Texting to Avoid Conflict

Feeling under the weather and need to take yet another day off?  Text the boss.

The neighbor still hasn’t returned the lawnmower?   Send an email.

Your brother forgot your birthday?  Go snarky on Facebook.

Today if there is a difficult conversation that may rouse feathers we turn to technology as our means of communication instead of face-to-dialogue.  It’s classic conflict avoidance, according to Houston social media expert Michele Price, with a modern twist.  “People avoid confrontation,” she tells KTRH News.  “If they think by sending a text they’re not going to have the same level of confrontation they would face-to-face they’re going to take the easy way out.”  And it’s something people have always done, she says: only the method has changed.  “Leave a note. Put it on the refrigerator.
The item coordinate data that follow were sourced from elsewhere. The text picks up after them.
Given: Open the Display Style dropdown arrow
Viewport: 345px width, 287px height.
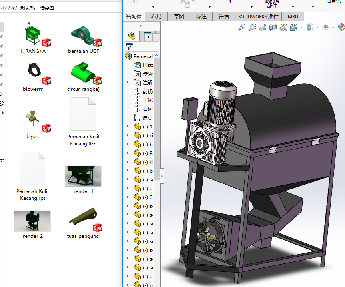Looking at the screenshot, I should 317,28.
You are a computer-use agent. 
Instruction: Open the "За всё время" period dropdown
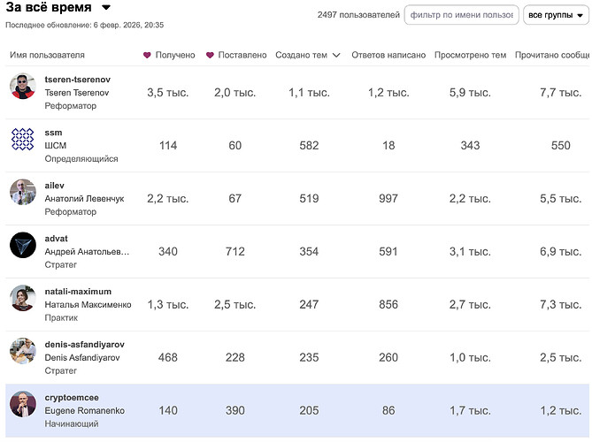coord(105,8)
Run out the door,” Price says, describing conflict avoidance in the pen-and-paper era.  Parents can tell how uncomfortable a child is with a topic by how they chose to communicate an issue: technology is often the preferred method if mom and dad aren’t going to be happy.  She says at work sometimes the shortcoming can come from the higher-ups, who haven’t set appropriate boundaries and expectations of how they expect their staff to communicate.

It’s as old as the sun.  In defining conflict avoidance, Wikipedia points out it is almost indistinguishable from conflict prevention, and maybe that’s not a bad thing.